3. Agonists Flashcards
Define ‘agonist’
a ligand (neurotransmitter, hormone, drug) that combines with receptors to elicit a cellular response
General steps from an agonist to effect
- receptor
- agonist-receptor complex
- action
- effect
Steps of salbutamol to effect
- B2-adrenoreceptor
- salbutamol-b2 adrenoreceptor complex
- increased cAMP
- bronchodilation
Why is dose important?
- all things are poison in the wrong dose as wouldn’t have effect if they didnt have poisonous qualities
Correct dose of aspirin
300-600 mg
Two types of dose-response curve?
- concentration plotted against effect
- semi-logarithmic plot of agonist concentration against percentage response
Shapes seen on dose-response curve
- if not log its a half semi circle
- if log used, its sigmoidal
Difference between dose and concentration given
- dose is the initial given
- concentration is the amount in the systemic circulation
2 types of dose-response relationships
- graded
- quantal
Explain graded dose-response relationships
- response of a particular system
- in isolated tissue, animal or patient
- measured against agonist concentration
Explain quantal dose-response relationships
- drug doses (agonist or antagonist)
- required to produce a specified response determined in each member of a population
How does a log axis work?
- each unit increase represents an exponential increase on previous value
- base 10 logs are used for dose-response
- 10 fold increase from one unit to the next (1 to 10 to 100
Why is a log used?
to make a concise graph
Why do we plot dose-response graphs?
- allows estimation of Emax
- and of dose required for 50% of Emax/EC50
- allows determination of efficacy and potency
Define ‘Emax’
maximal response with highest concentration in system
Define ‘EC50’
concentration/dose required to produce 50% of maximal response
Define ‘potency’
- the amount of drug needed to produce an effect
- how well a drug binds, the signalling involved and effect recieved at the end
Define ‘affinity’
strength with which an agonist/drug binds to a receptor
Explain the two state hypothesis
- when receptor is resting, when not occupied by agonist (drug or natural product) any basal activity is low
- forms a complex when occupied and equilibrium state shifts - more likely here for receptor to be activated, more receptive to turning on signalling system
- shows how likely it is that the receptor is active or inactive
What does R and R* mean?
- rested
- activated
Affinity is the ratio of …
how easy an agonist (drug or natural product) sticks vs comes off
Receptor saturation is easily/tough to measure/d but …
- easily (with max number of binding sites Bmax)
- difficult to get a measure of how avidly the drug binds (affinity/Kd)
How to find amount of specific binding sites?
total sites - non-specific
How to work out affinity?
- use k1/k-1
- k1 being the rate of association of agonist with receptor
- k-1 being rate of AR complex dissociation
A high affinity drug means what?
- much greater tendency to bind to receptor (much larger k1)
- relative to dissociation from receptor (smaller k-1 value)
Kd is what?
the equilibrium dissociation constant
Define ‘Kd’
- a physiochemical constant
- the same for any given receptor and drug combo in tissue in any species (as long as receptor is the same)
What does Kd tell us?
- can be used to identify unknown receptor
- used to quantitatively compare affinity of diff drugs on same receptor
If we assume a direct relationship between receptor occupancy and response, what can we assume?

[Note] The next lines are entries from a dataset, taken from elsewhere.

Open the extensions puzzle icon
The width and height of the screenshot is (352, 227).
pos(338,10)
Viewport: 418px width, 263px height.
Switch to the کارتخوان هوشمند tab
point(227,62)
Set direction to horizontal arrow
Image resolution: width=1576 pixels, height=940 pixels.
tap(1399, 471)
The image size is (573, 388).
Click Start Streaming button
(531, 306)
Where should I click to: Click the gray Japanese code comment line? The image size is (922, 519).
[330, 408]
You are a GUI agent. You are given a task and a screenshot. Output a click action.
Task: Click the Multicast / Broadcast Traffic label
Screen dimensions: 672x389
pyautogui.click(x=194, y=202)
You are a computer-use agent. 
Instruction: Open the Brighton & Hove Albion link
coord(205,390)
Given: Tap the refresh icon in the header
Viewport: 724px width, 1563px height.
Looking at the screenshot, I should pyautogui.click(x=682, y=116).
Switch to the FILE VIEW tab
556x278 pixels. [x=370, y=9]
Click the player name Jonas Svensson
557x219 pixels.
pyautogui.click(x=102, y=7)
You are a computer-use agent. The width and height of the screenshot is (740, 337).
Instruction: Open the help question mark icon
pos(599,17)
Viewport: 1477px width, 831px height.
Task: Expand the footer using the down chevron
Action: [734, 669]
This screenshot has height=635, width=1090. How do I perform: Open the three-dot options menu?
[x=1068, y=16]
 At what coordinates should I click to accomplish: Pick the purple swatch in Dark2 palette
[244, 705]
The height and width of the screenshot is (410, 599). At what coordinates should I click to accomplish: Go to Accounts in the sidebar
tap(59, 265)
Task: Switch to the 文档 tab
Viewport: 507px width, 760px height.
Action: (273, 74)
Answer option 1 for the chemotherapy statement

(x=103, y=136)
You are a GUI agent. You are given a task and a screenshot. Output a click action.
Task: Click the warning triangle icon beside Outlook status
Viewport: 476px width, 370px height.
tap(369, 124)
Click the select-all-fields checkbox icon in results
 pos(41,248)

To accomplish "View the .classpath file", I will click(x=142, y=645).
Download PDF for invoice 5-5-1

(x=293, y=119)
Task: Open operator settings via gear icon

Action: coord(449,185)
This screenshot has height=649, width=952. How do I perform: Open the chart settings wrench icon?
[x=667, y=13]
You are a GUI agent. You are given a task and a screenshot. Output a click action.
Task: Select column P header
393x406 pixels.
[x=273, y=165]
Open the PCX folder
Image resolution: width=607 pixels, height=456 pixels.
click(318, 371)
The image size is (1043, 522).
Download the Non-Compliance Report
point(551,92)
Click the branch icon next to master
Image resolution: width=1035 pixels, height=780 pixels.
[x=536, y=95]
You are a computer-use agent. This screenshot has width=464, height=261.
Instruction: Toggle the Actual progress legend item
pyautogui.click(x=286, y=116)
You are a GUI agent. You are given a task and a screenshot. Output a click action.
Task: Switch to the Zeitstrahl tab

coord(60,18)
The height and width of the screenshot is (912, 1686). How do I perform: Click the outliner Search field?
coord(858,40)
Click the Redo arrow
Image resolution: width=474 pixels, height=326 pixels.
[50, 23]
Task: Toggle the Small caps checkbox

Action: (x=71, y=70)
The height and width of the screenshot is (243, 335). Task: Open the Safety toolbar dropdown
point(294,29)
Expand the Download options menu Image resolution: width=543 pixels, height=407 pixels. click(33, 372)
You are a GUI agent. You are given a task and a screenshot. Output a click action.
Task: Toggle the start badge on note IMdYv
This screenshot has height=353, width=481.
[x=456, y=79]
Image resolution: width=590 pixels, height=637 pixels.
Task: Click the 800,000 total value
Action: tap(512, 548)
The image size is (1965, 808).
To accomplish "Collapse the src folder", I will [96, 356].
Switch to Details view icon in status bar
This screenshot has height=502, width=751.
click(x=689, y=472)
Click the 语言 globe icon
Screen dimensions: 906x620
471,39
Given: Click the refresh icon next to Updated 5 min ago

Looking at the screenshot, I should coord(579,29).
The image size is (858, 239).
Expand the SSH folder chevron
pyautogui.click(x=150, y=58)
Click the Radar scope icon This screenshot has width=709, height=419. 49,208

concentration of ligand at which 50% of the available receptors are occupied is Kd
- inverse relationship between Kd and affinity
- a lower Kd indicates a tighter ligand-receptor interaction (higher affinity)
How to show inverse relationship between affinity and Kd?
affinity is k1/k-1
Kd is k-1/k1
The lower the Kd, the greater the …
affinity
Can you work out affinity from the dose-response relationship?
- no
- don’t know how many of the receptors are occupied
- need to see % of receptors occupied
True affinity can only be determined by …
binding dose relationships
Potency depends on what 4 things?
- affinity
- efficacy
- receptor density
- efficiency of stimulus-response mechanisms used
Define ‘potency’
the amount of drug needed to produce given effect
- found at EC50
The lower the EC50, the greater the …
potency
Agonists with high potency tend to have …
high affinity
If there is a linear relationship between receptor occupation and biological effect, then what?
Kd and EC50 are equal
- meaning 50% receptro occupation means 50% effect
Explain spare receptors/receptor reserves
- if linear relationship between receptor occupation and biological effect, EC50 and Kd are equal
- but many receptors can amplify signal duration and intensity
- so only a fraction of total receptors for a specific ligand have to be occupied to elicit maximum response from cell
- these systems are said to have spare receptors
When an agonist binds to a receptor, this induces what?
a conformational change that sets off a chain of biochemical events called ‘an action’
Define ‘efficacy’
- the ability of an agonist to activate a receptor i.e evoke an action at cellular level
- determined by receptor-effector system
- refers to maximum effect an agonist can produce regardless of dose
A full agonist has … efficacy and a partial agonist has … efficacy
high
low
In a full agonist with high efficacy, … is very likely.
Explain
- AR*
- produce a maximum response while occupying only a small % of receptors available
- may only occupy 1 or 2 in CNS
In a partial agonist with low efficacy, … is less likely. Explain
AR*
- unable to produce a maximum response even when occupying all available receptors
In a full agonist, the maximum response produced corresponds to …
maximum response a tissue can give
Define ‘partial agonist’
- a ligand that combines receptors to elicit maximum response
- which falls short of maximal response the system is capable of producing
List 3 partial agonists
- varenicline
- tamoxifen
- aripiprazole
Role of varenicline
- nicotine receptor partial agonist
- for smoking cessation
Role of tamoxifen
- estrogen receptor partial agonist
- for use in estrogen dependent breast cancer
Role of aripiprazole
- antipsychotic
- partial agonists at selected dopamine receptors
Why are partial agonists good sometimes?
- encourage endogenous reactions but reduced response
- don’t inhibit natural response
- can lower chances of breast cancer for example without completely stopping estrogen production
What’s the new data showing a link between partial and full agonists?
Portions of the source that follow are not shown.